## SUPPLIED DATA:
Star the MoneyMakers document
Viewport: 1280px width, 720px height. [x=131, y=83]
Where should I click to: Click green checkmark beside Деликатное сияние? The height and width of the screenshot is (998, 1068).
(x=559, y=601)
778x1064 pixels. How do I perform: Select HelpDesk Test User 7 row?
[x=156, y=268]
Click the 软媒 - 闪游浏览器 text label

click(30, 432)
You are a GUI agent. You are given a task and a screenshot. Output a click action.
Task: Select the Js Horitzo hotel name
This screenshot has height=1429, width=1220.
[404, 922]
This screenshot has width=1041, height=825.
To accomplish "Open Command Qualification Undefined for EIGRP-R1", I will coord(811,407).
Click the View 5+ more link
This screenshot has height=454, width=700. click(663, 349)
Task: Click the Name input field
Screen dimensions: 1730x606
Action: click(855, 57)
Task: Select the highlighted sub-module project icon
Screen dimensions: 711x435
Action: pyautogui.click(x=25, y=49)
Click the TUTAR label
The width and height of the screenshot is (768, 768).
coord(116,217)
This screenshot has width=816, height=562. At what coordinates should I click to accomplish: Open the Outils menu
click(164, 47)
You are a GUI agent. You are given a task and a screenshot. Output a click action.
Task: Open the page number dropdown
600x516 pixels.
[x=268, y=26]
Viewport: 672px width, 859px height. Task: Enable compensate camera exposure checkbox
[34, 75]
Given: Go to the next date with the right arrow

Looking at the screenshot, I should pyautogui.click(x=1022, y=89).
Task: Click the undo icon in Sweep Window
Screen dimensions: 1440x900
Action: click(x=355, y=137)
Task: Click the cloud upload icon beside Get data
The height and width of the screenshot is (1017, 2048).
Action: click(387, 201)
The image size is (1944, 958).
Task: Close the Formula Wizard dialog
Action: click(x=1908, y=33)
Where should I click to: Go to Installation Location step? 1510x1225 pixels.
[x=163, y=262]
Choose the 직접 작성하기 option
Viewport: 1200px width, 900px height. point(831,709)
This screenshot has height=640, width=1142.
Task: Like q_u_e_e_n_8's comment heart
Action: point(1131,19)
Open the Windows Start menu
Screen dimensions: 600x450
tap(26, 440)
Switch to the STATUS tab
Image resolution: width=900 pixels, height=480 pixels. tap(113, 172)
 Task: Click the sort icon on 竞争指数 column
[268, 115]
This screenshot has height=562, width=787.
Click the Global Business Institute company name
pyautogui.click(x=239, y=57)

## EXERCISE BRIEF:
Take the line holding "Task: Click the cloud" and all lines after it through the end of the data, and set them down exactly.

## RESPONSE:
Task: Click the cloud upload icon beside Get data
The height and width of the screenshot is (1017, 2048).
Action: click(387, 201)
The image size is (1944, 958).
Task: Close the Formula Wizard dialog
Action: click(x=1908, y=33)
Where should I click to: Go to Installation Location step? 1510x1225 pixels.
[x=163, y=262]
Choose the 직접 작성하기 option
Viewport: 1200px width, 900px height. point(831,709)
This screenshot has height=640, width=1142.
Task: Like q_u_e_e_n_8's comment heart
Action: point(1131,19)
Open the Windows Start menu
Screen dimensions: 600x450
tap(26, 440)
Switch to the STATUS tab
Image resolution: width=900 pixels, height=480 pixels. tap(113, 172)
 Task: Click the sort icon on 竞争指数 column
[268, 115]
This screenshot has height=562, width=787.
Click the Global Business Institute company name
pyautogui.click(x=239, y=57)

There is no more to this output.